FOR IMMEDIATE RELEASE
B.C. salmon farms evade government monitoring
Industry's refusal to co-operate with disease audit kills program
VANCOUVER - The B.C salmon farm industry's decision to not co-operate with provincial reporting strategies has rendered government officials impotent and incapable of regulating the notoriously secretive industry, environmental groups Ecojustice and T. Buck Suzuki Environmental Foundation said today.
As of April 1, 2010, salmon farms have refused to volunteer or
make available tissue samples for government fish health and sea lice
monitoring audits, proving the complete failure of the Ministry of
Agriculture and Lands' voluntary compliance strategy.
"The
government's risky approach of voluntary self-reporting has backfired,"
said Randy Christensen, Ecojustice staff lawyer. "The government now has
little-to-no oversight of the industry and as such, has essentially
abdicated any responsibility for industry's impact on the environment."

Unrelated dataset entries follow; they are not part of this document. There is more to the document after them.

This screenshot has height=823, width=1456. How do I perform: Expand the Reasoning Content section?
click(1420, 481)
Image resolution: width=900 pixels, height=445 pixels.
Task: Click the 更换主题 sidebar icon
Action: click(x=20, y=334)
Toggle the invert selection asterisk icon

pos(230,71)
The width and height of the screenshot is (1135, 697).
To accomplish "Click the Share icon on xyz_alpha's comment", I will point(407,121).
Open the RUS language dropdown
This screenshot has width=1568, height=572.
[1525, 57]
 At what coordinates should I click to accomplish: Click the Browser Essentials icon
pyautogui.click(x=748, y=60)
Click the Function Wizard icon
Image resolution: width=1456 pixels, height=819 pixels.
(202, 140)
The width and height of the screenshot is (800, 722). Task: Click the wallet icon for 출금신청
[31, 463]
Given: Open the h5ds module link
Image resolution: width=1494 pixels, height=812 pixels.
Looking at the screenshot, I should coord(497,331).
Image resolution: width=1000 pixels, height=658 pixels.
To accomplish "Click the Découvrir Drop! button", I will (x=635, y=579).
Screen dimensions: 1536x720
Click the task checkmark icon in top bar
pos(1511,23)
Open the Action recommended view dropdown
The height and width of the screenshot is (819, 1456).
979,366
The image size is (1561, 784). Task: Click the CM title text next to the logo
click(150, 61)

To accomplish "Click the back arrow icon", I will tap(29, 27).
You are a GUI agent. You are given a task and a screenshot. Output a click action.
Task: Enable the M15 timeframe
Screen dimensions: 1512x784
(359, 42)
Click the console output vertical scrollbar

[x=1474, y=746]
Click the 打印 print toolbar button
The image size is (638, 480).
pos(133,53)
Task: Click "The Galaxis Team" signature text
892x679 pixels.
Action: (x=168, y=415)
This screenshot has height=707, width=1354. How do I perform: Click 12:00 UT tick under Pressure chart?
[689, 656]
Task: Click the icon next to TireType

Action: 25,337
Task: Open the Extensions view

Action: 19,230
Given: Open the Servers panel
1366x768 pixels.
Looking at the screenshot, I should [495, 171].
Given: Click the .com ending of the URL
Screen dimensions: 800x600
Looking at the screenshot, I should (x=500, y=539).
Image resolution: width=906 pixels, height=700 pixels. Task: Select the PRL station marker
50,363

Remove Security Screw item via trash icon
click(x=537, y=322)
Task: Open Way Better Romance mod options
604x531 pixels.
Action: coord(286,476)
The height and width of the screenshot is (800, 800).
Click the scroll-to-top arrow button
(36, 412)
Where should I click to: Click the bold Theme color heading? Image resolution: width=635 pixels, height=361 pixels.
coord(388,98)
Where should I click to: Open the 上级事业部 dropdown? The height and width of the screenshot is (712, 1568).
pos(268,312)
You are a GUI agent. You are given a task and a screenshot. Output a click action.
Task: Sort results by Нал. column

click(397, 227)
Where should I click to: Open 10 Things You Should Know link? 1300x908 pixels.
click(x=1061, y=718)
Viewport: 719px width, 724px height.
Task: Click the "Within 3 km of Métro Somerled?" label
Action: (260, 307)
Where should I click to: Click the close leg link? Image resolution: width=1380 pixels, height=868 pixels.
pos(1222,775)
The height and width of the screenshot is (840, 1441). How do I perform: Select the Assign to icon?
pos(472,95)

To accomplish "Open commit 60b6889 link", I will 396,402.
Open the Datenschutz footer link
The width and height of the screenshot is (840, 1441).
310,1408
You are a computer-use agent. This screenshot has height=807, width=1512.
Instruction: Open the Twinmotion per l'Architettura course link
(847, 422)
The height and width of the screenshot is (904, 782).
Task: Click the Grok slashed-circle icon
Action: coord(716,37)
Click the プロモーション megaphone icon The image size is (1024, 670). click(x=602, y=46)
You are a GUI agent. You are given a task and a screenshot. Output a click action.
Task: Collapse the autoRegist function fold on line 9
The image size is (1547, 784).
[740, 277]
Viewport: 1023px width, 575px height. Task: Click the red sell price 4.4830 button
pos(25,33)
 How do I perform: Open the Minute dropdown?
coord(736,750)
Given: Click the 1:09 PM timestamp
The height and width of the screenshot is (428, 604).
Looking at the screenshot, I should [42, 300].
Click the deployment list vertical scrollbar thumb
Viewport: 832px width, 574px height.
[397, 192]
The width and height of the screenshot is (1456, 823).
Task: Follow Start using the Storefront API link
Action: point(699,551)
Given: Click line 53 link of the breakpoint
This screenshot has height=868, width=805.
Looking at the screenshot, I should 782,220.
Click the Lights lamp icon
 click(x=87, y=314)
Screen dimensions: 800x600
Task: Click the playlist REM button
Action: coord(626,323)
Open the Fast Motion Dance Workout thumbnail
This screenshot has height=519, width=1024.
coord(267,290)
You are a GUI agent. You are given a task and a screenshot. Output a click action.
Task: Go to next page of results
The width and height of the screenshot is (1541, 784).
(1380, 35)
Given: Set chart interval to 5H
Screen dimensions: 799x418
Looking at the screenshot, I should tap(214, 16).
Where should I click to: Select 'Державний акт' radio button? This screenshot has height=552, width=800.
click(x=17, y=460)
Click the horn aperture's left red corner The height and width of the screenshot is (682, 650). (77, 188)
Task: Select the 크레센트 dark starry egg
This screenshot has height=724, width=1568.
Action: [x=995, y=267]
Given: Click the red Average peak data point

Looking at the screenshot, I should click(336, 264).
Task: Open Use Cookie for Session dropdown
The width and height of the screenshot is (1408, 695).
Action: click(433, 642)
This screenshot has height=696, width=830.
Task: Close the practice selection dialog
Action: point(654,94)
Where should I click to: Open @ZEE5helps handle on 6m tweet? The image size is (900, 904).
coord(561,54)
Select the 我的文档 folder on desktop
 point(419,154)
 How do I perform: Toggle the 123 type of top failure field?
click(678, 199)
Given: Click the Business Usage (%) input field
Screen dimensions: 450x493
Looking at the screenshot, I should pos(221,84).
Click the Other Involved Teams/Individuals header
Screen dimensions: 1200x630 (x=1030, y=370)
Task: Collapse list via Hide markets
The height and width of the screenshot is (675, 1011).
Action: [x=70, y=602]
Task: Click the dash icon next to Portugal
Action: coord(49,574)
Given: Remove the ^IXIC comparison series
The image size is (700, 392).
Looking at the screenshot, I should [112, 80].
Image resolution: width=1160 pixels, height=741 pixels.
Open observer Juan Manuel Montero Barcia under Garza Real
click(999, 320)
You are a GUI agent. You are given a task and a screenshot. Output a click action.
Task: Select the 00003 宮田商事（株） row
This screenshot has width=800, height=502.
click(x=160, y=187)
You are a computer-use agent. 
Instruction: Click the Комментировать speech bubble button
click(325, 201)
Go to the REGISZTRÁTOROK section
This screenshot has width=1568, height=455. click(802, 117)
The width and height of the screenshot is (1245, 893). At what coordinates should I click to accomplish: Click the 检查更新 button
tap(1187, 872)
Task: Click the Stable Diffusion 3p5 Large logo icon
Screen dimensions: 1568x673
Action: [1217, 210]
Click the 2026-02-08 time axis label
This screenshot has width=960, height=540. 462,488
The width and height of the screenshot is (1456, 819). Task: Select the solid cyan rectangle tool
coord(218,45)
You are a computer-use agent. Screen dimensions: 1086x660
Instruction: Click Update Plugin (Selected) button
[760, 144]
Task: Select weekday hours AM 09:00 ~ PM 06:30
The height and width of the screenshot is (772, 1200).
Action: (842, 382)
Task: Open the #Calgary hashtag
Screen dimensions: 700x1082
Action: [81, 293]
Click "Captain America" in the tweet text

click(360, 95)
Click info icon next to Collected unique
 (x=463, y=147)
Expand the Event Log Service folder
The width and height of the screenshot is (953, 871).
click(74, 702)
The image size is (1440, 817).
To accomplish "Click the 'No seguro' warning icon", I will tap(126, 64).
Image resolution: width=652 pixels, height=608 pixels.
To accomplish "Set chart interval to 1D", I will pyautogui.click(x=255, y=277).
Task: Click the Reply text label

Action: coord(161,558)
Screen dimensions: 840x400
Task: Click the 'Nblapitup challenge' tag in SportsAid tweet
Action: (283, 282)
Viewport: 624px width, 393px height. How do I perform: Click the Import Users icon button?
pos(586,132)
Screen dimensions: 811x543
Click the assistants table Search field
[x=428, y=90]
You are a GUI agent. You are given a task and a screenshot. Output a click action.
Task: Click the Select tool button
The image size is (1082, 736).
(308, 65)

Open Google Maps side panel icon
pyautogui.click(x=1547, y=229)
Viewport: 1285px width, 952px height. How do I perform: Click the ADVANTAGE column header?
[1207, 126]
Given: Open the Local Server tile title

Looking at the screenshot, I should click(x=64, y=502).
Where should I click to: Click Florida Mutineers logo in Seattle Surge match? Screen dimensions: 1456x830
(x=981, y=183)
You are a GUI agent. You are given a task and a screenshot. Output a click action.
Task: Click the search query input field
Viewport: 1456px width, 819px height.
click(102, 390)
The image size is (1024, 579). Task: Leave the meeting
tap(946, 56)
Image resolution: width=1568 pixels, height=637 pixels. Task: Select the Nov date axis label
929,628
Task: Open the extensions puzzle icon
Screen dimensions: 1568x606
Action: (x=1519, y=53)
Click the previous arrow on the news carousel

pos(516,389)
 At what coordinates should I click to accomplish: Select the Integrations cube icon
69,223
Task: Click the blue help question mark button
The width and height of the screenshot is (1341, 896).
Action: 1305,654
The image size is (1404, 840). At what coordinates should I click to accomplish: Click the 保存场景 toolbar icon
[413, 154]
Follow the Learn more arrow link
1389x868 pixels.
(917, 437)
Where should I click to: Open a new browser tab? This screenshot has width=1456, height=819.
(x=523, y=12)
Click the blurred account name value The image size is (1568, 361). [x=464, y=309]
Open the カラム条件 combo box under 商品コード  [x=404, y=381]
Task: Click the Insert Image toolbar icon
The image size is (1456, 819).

To date, the ministry has done nothing to force information and samples from the fish farmers.
Wild
salmon - notably sockeye stocks in the Fraser River, subject of the
federal Cohen inquiry - are now at even greater risk because the
government cannot effectively monitor, much less contain, lice and
disease outbreaks, Christensen said.
This development comes
as Ecojustice and T. Buck Suzuki are embroiled with the ministry in
another struggle over the release of disease and sea lice infestation
data. Despite losing a six-year battle to conceal figures from 2002-03,
the ministry is once again trying to block the release of the same data
for 2004-2010.
It also undermines previous assertions made by
both government and industry that B.C salmon farms pose no threat to
wild salmon stocks.
"There is no transparency and virtually no
regulation of disease and sea lice on salmon farms. The government can't
say it knows for a fact that that the industry is safe when it does not
have sufficient data to back up that claim," said David Lane, executive
director of T. Buck Suzuki Environmental Foundation.
"The B.C.
government's continued protection of industry interests at the expense
of the public's right to know is simply inexplicable."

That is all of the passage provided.